If you are in a youth-serving organization the rule to follow is simple: If you can’t observe an interaction taking place between an adult and a child or you can’t interrupt it, it shouldn’t be happening.
This rule gives the term “open door policy” a new meaning. Other good ideas include developing a code of conduct with specific details that prohibit one-on-one interaction between an adult and child.
Once the rules are established, it’s everyone’s responsibility to ensure they are followed. The developers of the prevention training discovered that offenders are rarely caught in the act of abusing a child, but they’re often seen breaking the rules.
“Talking about child abuse is a difficult subject for a lot of people,” said LeQuandra Ballen, director of child safety for the YMCA of the Triangle.
Ballen recommends we start supporting each other to do the right thing.
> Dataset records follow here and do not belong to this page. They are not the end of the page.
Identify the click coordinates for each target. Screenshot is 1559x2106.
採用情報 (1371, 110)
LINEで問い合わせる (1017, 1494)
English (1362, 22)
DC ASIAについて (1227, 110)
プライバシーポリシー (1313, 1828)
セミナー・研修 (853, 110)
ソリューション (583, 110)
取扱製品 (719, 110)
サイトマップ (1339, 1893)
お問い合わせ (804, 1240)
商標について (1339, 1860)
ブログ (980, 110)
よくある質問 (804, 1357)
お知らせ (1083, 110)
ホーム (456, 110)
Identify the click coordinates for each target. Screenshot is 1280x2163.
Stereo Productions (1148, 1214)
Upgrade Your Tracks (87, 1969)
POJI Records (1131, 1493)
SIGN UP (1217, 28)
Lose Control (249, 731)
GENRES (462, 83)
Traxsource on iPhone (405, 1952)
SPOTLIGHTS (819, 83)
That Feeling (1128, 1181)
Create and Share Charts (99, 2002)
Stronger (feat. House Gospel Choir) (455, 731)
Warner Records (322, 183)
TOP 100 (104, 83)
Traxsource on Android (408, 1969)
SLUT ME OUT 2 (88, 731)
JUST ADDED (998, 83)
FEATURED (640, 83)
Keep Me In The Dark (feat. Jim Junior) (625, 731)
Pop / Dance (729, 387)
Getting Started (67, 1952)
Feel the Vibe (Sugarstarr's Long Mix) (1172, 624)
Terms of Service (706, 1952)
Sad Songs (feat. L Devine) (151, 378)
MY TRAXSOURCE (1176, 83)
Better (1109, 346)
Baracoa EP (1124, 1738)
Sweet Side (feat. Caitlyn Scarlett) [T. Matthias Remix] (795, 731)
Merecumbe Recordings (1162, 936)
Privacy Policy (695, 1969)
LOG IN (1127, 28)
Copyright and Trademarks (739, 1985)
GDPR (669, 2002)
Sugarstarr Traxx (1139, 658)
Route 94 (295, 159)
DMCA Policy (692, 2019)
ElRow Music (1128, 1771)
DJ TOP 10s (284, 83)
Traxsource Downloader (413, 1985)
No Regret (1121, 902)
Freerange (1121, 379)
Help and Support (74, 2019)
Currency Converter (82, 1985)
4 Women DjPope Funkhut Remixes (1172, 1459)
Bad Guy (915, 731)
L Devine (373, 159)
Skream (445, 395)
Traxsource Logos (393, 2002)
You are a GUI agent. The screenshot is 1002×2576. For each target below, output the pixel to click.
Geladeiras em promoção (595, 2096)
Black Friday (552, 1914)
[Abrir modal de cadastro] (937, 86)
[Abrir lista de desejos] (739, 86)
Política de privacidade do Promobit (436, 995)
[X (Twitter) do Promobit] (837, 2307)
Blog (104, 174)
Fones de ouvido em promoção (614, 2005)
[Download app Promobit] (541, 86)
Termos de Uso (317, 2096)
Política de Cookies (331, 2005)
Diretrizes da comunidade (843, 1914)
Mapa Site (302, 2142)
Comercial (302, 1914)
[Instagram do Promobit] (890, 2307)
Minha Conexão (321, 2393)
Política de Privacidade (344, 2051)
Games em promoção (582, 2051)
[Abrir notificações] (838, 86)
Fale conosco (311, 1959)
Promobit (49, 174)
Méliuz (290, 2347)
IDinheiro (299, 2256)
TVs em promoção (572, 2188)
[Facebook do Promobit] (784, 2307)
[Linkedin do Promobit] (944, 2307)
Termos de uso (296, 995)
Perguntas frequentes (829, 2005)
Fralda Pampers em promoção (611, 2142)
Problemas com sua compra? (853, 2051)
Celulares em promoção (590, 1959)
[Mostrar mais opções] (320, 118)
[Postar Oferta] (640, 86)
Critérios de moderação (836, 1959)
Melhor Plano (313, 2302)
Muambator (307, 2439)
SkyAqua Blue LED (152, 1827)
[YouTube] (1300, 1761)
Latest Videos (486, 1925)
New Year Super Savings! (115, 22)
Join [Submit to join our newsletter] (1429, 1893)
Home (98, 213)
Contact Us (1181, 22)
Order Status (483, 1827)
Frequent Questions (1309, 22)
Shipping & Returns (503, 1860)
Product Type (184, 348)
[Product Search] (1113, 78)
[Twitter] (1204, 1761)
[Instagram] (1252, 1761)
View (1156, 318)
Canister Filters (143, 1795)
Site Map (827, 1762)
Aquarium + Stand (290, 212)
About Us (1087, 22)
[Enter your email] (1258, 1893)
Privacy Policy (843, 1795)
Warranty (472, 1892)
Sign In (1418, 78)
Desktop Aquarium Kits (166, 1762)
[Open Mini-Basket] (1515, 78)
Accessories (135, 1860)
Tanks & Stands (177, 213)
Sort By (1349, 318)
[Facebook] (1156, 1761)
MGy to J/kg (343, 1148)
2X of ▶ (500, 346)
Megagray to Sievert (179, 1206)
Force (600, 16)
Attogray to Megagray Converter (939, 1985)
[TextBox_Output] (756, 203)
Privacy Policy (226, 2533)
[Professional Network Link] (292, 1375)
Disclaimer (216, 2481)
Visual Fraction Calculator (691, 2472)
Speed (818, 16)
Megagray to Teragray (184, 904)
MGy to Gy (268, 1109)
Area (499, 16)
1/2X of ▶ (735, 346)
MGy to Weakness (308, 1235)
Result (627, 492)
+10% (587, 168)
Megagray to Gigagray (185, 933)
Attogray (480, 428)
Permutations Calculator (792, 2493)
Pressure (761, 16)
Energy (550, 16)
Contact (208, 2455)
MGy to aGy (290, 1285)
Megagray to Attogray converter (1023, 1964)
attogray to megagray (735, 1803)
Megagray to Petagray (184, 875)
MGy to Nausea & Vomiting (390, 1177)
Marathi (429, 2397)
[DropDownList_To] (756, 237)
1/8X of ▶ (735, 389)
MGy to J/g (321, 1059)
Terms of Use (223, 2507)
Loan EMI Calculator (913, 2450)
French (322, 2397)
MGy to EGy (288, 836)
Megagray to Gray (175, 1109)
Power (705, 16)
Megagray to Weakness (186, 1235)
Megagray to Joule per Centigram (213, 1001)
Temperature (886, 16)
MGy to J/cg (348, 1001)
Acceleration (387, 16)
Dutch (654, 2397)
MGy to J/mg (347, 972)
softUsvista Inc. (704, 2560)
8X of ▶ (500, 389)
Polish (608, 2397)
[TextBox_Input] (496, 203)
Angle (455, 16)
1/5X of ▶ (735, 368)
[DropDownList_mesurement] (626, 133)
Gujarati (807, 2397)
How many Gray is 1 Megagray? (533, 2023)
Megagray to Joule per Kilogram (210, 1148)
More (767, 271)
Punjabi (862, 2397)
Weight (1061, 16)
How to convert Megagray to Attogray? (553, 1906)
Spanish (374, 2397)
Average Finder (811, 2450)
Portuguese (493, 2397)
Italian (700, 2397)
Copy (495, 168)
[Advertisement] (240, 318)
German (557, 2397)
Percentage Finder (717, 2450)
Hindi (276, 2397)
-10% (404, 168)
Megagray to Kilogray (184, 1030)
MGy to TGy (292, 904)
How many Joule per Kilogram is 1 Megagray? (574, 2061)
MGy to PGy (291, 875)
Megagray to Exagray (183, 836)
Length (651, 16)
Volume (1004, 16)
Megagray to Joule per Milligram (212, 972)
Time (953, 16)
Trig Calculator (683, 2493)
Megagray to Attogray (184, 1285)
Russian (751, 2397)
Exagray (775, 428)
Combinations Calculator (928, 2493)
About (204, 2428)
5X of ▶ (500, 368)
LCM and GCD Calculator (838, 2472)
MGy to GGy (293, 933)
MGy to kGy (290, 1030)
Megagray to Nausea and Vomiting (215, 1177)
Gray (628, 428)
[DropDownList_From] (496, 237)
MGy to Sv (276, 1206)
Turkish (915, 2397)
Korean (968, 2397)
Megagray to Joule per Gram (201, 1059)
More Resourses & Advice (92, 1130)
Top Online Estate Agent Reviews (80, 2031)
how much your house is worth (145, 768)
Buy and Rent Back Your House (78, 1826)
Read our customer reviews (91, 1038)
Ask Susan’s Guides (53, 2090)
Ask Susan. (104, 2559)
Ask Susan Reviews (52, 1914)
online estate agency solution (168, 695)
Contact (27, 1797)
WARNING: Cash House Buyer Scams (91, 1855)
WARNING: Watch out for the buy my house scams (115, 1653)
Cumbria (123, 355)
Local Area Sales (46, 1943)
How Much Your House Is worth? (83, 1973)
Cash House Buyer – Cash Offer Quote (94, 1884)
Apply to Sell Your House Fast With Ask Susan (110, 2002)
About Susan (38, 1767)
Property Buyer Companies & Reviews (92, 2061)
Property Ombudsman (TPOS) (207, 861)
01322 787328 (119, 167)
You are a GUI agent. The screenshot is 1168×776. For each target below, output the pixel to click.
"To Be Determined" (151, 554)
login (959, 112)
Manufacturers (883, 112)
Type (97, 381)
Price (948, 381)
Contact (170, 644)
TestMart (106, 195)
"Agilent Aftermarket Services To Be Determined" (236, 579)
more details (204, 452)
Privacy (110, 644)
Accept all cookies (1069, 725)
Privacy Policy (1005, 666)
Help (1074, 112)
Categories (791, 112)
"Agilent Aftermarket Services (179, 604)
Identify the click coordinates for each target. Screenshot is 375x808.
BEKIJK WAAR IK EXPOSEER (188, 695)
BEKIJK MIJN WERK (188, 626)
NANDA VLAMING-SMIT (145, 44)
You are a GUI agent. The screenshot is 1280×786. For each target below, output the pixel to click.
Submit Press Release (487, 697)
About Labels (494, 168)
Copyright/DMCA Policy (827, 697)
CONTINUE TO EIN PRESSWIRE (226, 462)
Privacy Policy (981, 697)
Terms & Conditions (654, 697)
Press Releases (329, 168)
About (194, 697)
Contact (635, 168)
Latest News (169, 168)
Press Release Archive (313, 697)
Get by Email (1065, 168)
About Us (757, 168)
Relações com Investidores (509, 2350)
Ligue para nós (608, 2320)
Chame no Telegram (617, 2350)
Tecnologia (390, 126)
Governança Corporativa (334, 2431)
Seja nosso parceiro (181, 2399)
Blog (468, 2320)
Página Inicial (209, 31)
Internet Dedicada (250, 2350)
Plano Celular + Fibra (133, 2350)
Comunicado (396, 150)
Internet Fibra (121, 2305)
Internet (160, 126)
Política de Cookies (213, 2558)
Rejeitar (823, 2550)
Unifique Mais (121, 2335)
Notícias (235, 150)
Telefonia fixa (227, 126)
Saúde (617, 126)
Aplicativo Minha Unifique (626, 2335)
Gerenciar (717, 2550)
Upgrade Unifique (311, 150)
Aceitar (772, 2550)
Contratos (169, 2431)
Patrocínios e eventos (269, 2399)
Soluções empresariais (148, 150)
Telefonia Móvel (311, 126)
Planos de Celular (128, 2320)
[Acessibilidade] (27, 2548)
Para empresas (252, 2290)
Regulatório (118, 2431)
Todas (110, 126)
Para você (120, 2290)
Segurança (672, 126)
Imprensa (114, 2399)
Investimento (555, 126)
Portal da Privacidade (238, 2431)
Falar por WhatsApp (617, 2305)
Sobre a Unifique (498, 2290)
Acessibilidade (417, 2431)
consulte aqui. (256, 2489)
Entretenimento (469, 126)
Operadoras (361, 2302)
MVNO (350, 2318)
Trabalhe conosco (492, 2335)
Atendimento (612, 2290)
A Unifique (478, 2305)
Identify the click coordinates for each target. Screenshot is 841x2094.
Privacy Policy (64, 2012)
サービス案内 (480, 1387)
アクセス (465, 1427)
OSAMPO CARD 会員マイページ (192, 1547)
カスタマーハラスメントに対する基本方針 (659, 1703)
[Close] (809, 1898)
“You may have to take personal risks in redirecting an adult who’s crossed boundaries,” Ballen said.
“We need more people intervening to do what needs to be done to prevent child sexual abuse.”
The YMCA child abuse prevention initiative began in Chapel Hill in 2010 and expanded to Wake County over the summer. The goal is to train 35,000 volunteers by 2017. There is a similar goal for Orange, Durham and Chatham counties.
A child protection movement led by the YMCA has the possibility of making sexual abuse stories yesterday’s news.
“Can you imagine the impact of providing this training for the staff and volunteers of your organization?” Ballen asked. “The ripple effect of that would be incredible.”